CS 194-26 Project 4: Image Classification & Semantic Segmentation

Sahba Bostanbakhsh

Part 1: Image Classification

Overview

In order to classify the Fasion-mnist dataset with good accuracy we need a good model architecture!! the one example could be as simple as this :

INPUT -> [CONV2D -> RELU -> MaxPool] -> [CONV2D -> RELU -> MaxPool] -> FC -> RELU -> FC -> OUTPUT

For this model, cross-entropy loss is used for computing the loss, Adam is used for optimization, and the model was trined over 10 epoches, the total accuracy is about 91% to 92%.

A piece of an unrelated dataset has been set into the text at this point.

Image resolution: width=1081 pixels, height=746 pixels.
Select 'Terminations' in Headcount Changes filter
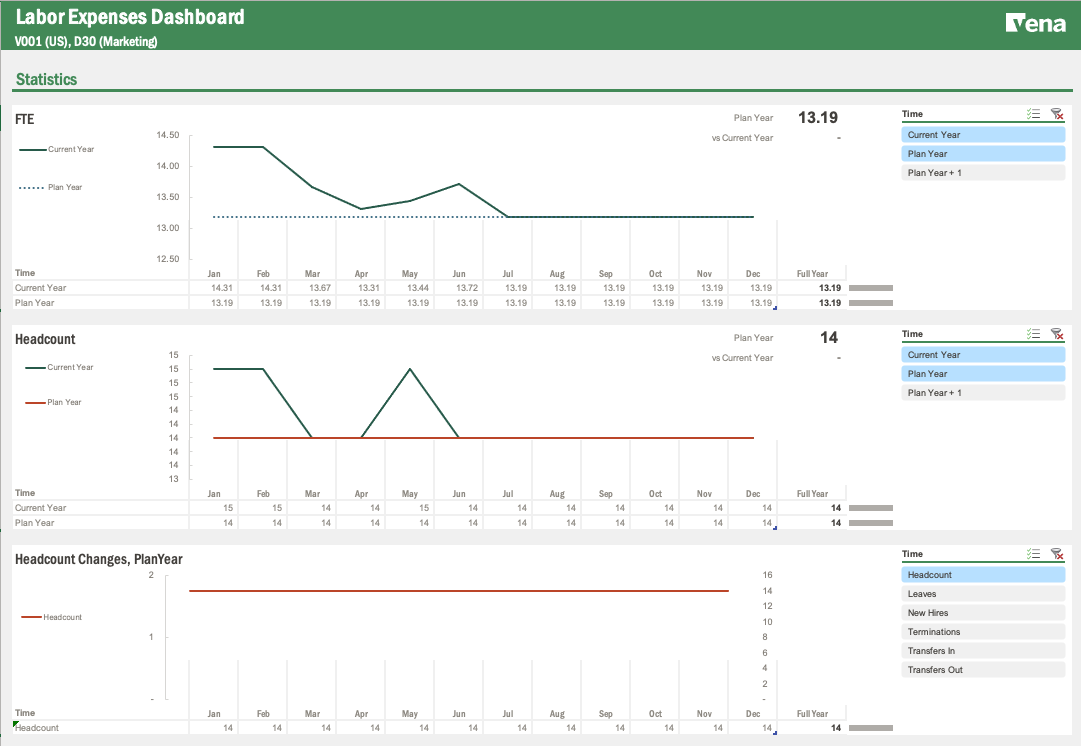(983, 631)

After training and validating the model the loss/Accuracy vs #samples can be plotted.

From the plot above we can see some overfitting has occurred. This could happen because of many reasons. For example, if we have alot of parameters for training.

However we can reduce overfitting by improving our model or tunning the hyperparameters.

Results

the modle prediction chart: .

the hardes class to classify is shirt! and the reason could be the information gain from the pixels share same hyperparameters as other classes:

The shirt class had the lowest accuracy for both the validation and test set.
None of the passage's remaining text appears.